Problem details »
Below is a listing from which only part is wanted; return exactly the lines from the one with "Task: Collapse all items in Project Explorer" up to and including the one with "The height and width of the screenshot is (453, 1538).".

━━━ Material to process

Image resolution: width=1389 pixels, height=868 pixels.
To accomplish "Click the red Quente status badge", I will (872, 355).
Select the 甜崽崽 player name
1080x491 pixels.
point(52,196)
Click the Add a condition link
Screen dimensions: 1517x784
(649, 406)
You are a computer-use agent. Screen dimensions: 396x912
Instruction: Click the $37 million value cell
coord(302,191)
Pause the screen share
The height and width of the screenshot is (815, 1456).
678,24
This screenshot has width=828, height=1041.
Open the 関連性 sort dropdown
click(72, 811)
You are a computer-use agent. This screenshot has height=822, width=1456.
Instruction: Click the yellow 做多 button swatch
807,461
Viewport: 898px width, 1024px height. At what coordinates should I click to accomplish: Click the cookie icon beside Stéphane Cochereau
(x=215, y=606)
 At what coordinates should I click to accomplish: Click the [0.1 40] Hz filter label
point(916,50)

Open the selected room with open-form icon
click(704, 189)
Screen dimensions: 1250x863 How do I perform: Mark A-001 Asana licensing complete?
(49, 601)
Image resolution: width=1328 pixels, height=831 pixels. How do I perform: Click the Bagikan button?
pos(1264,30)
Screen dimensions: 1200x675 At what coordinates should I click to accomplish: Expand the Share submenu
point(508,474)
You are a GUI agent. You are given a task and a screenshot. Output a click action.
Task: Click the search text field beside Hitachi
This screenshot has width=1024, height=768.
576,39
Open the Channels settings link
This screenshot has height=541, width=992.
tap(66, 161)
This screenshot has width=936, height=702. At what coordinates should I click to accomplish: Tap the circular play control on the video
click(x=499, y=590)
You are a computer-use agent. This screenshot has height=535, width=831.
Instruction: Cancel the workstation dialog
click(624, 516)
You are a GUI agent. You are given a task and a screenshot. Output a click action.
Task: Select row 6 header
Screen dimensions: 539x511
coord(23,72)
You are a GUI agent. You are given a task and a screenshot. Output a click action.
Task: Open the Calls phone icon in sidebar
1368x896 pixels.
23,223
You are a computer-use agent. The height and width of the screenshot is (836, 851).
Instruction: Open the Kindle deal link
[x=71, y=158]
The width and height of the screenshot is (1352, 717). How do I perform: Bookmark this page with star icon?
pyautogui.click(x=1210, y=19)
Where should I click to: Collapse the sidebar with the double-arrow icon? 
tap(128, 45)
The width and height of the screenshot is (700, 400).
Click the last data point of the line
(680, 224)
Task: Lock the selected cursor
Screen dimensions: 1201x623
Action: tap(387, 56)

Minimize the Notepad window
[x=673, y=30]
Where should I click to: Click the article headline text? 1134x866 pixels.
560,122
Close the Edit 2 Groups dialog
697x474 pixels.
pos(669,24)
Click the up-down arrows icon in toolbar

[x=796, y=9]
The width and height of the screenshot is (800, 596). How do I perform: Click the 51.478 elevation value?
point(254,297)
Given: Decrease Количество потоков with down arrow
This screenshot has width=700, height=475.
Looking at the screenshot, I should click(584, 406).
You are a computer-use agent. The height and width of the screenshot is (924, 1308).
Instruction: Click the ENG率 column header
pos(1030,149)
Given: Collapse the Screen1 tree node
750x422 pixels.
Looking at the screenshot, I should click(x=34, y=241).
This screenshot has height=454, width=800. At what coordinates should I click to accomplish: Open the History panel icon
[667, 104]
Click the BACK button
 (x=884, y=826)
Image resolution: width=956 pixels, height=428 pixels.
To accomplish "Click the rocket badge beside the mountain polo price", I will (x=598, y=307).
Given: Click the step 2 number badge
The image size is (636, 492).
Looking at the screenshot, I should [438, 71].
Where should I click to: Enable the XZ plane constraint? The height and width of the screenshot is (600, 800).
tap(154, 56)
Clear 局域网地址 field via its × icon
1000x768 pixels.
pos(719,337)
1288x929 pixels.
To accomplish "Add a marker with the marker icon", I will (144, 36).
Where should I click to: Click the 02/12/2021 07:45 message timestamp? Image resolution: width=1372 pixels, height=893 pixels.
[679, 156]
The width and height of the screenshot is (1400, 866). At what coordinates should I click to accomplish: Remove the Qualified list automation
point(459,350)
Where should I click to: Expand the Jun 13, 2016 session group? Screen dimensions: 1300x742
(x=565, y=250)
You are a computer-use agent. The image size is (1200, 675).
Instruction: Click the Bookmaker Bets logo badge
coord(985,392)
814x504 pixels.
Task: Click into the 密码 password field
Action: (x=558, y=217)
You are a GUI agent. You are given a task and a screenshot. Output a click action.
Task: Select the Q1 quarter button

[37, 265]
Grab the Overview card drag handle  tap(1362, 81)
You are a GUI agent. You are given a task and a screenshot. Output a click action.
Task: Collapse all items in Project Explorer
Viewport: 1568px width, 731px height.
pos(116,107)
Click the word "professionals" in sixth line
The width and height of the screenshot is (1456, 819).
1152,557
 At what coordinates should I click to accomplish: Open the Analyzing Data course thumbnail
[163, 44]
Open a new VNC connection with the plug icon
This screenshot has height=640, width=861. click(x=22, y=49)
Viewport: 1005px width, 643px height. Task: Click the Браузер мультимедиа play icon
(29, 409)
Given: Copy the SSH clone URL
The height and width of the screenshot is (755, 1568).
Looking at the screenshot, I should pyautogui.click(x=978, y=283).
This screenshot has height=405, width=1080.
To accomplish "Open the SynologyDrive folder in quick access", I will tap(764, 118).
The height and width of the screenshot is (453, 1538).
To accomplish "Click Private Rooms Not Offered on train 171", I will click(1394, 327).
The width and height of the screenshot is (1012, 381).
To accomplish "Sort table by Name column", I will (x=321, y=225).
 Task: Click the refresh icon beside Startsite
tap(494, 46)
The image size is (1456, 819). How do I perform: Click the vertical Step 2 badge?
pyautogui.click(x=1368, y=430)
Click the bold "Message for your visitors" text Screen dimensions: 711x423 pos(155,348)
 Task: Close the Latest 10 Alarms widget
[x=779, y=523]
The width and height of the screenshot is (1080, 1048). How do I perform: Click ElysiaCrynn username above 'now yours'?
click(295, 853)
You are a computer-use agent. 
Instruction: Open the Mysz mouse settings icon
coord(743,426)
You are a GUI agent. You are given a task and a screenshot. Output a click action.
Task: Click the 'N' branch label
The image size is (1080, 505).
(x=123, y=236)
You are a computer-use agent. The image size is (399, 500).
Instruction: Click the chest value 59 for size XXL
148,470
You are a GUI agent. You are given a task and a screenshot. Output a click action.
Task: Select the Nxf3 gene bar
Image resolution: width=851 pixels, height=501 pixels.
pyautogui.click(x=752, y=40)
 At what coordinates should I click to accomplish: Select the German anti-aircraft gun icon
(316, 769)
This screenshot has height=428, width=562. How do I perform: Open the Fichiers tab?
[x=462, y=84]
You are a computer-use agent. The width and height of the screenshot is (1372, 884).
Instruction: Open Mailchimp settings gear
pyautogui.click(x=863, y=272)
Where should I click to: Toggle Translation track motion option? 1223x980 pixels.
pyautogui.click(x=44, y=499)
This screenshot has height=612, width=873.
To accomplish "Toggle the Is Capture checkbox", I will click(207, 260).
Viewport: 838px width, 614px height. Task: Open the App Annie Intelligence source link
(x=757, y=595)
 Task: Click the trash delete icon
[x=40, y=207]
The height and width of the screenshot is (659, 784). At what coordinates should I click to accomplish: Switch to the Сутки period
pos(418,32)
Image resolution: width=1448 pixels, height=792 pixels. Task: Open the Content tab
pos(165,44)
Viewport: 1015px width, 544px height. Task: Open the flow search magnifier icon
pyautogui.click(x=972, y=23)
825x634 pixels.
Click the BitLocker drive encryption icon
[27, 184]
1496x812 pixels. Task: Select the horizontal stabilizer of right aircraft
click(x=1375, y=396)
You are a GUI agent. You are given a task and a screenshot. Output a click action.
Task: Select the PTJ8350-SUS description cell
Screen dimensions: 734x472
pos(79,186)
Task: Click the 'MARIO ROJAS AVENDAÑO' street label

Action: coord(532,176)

━━━━━━

Answer to the problem »
Task: Collapse all items in Project Explorer
Viewport: 1568px width, 731px height.
pos(116,107)
Click the word "professionals" in sixth line
The width and height of the screenshot is (1456, 819).
1152,557
 At what coordinates should I click to accomplish: Open the Analyzing Data course thumbnail
[163, 44]
Open a new VNC connection with the plug icon
This screenshot has height=640, width=861. click(x=22, y=49)
Viewport: 1005px width, 643px height. Task: Click the Браузер мультимедиа play icon
(29, 409)
Given: Copy the SSH clone URL
The height and width of the screenshot is (755, 1568).
Looking at the screenshot, I should pyautogui.click(x=978, y=283).
This screenshot has height=405, width=1080.
To accomplish "Open the SynologyDrive folder in quick access", I will tap(764, 118).
The height and width of the screenshot is (453, 1538).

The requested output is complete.